### What the task requires
Quote these lines exactly, beginning at the line that contains "This screenshot has width=640, height=480." and stopping after the line that contains "I want to click on legend-item: هوایی, so", with both of those lines included. Leave the pictures out of your answer.

### Data for processing
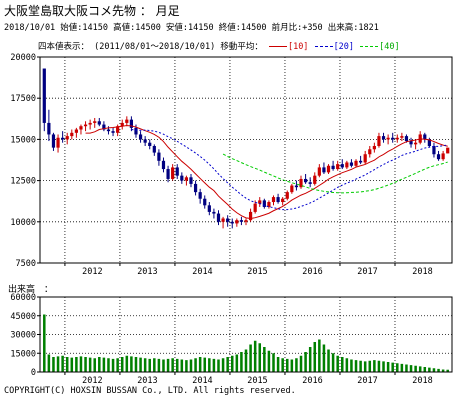  I want to click on ma20-legend-line, so click(324, 46).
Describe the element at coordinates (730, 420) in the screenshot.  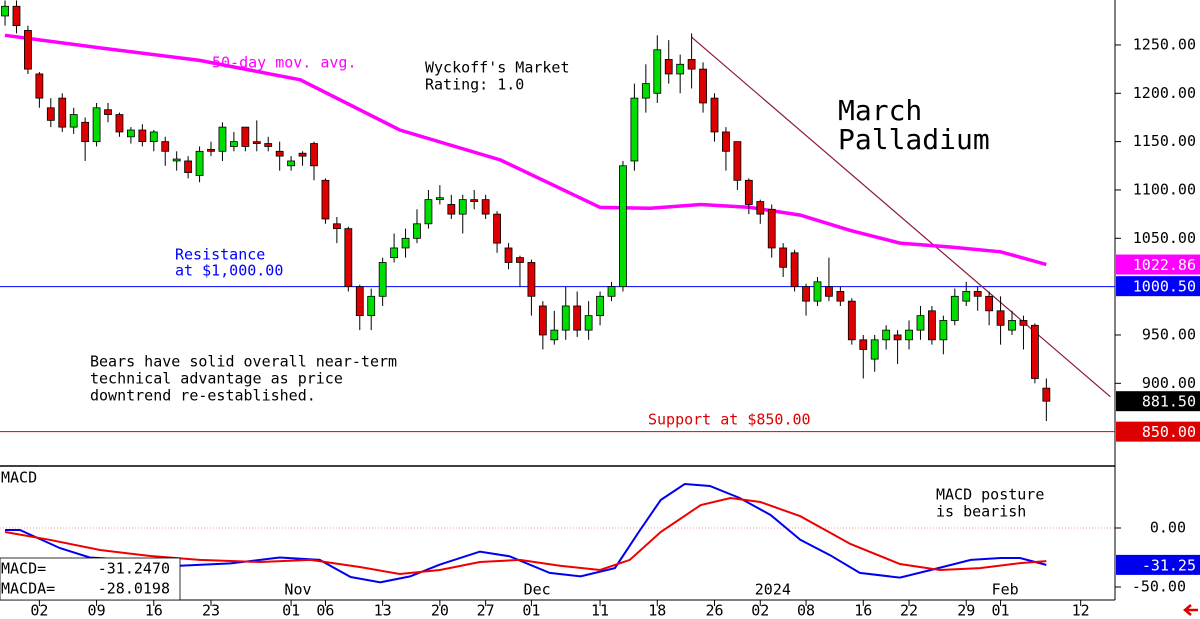
I see `support-label: Support at $850.00` at that location.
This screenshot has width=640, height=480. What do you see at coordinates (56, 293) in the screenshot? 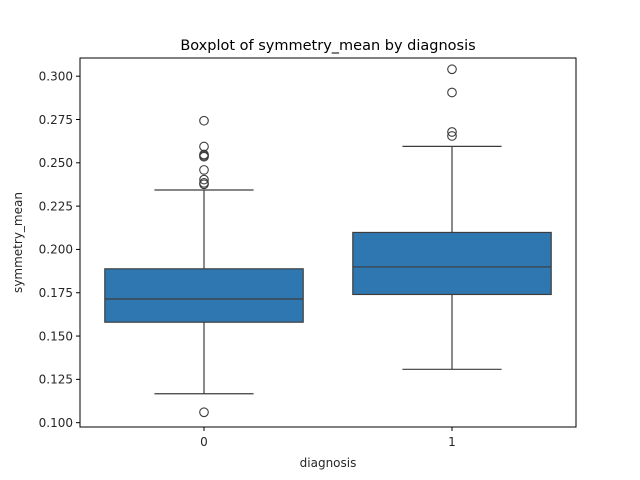
I see `y-tick-label: 0.175` at bounding box center [56, 293].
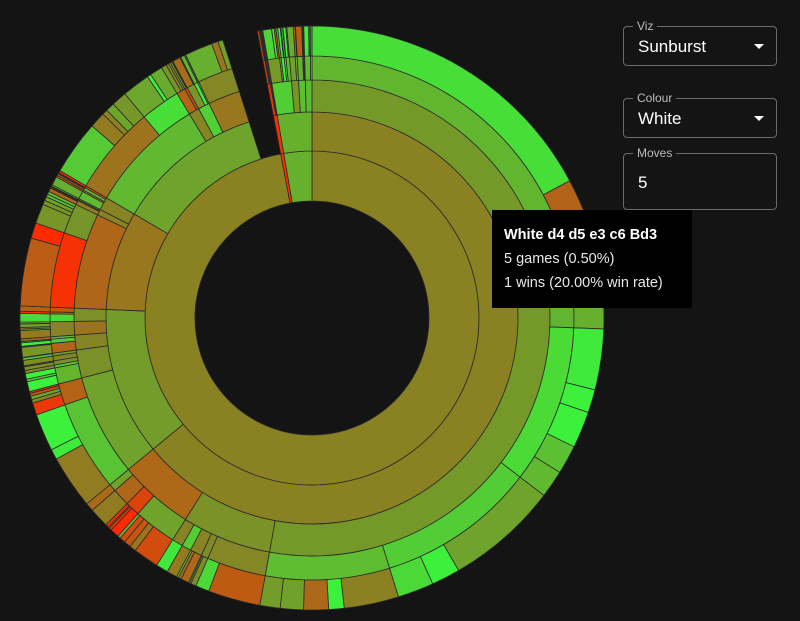 The image size is (800, 621). Describe the element at coordinates (643, 182) in the screenshot. I see `moves-value: 5` at that location.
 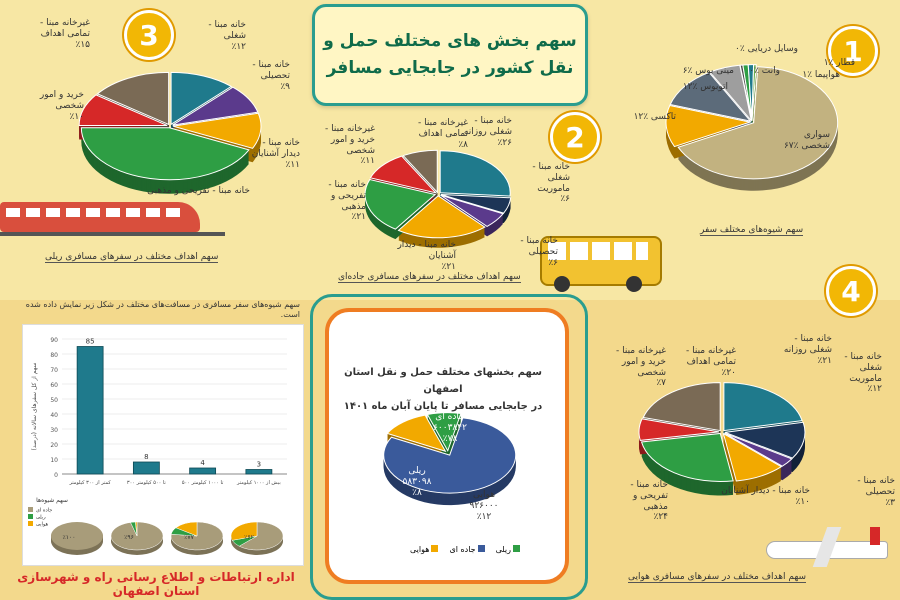 I want to click on legend-item: هوایی, so click(x=424, y=550).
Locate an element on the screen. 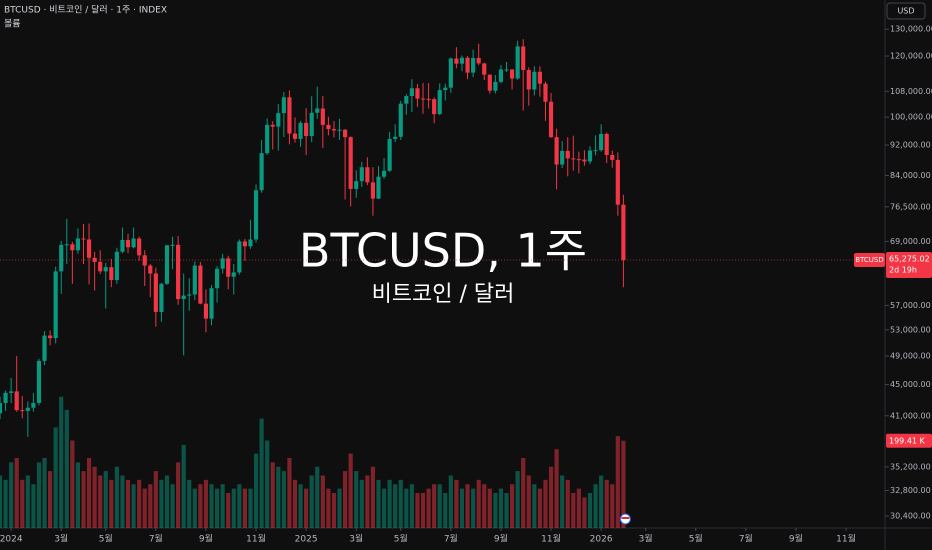  y-tick-label: 92,000.00 is located at coordinates (910, 146).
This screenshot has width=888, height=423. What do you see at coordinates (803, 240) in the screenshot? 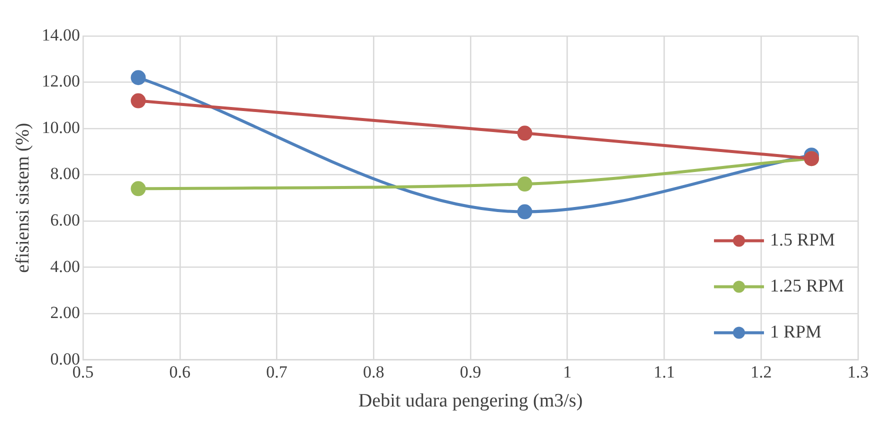
I see `legend-label: 1.5 RPM` at bounding box center [803, 240].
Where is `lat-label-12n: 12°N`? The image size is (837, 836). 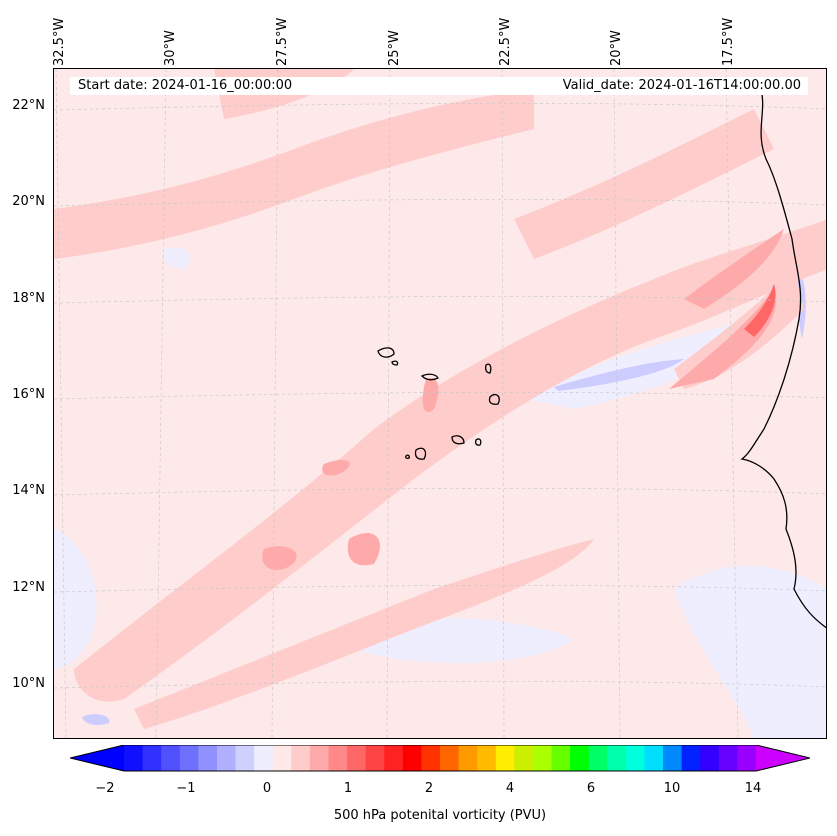 lat-label-12n: 12°N is located at coordinates (28, 588).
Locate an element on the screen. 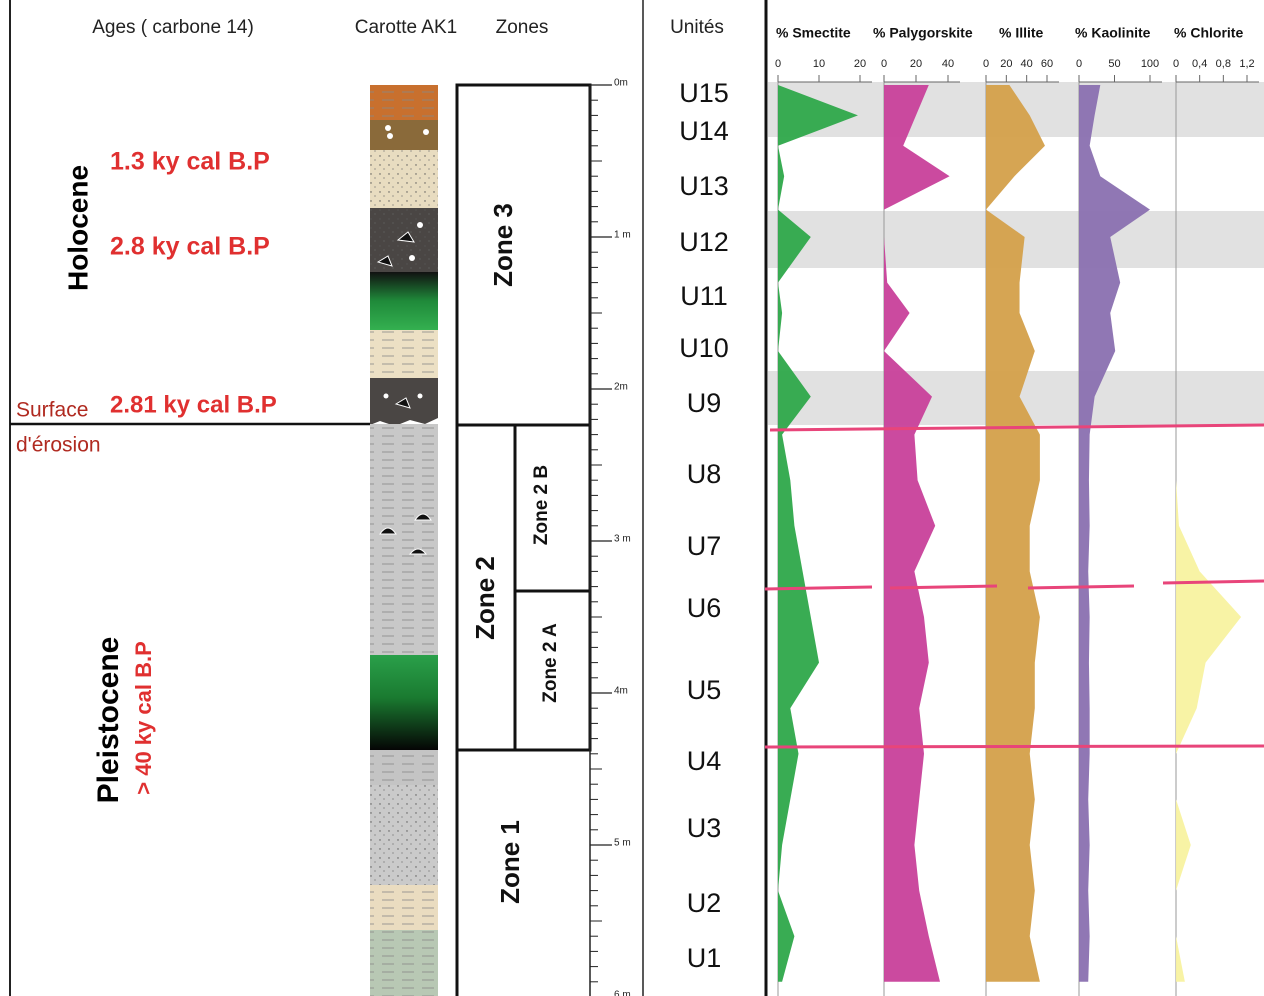 The image size is (1264, 996). unit-label: U5 is located at coordinates (704, 690).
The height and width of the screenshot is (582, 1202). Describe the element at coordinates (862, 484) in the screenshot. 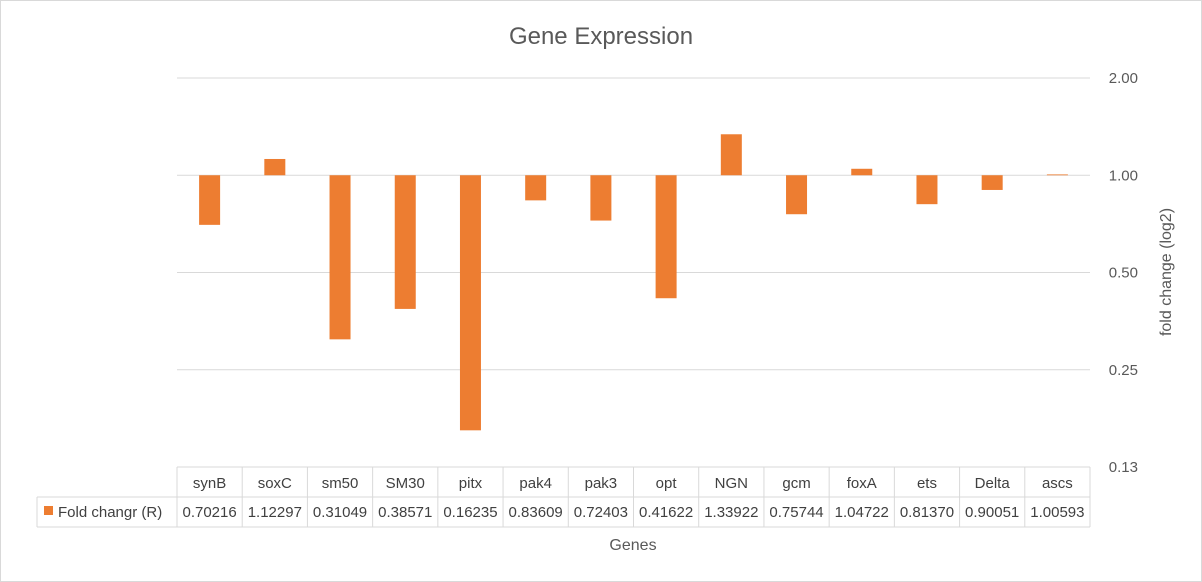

### Reply
This screenshot has width=640, height=480. What do you see at coordinates (56, 293) in the screenshot? 
I see `y-tick-label: 0.175` at bounding box center [56, 293].
 The image size is (800, 621). Describe the element at coordinates (643, 182) in the screenshot. I see `moves-value: 5` at that location.
  I want to click on legend-item: هوایی, so click(x=424, y=550).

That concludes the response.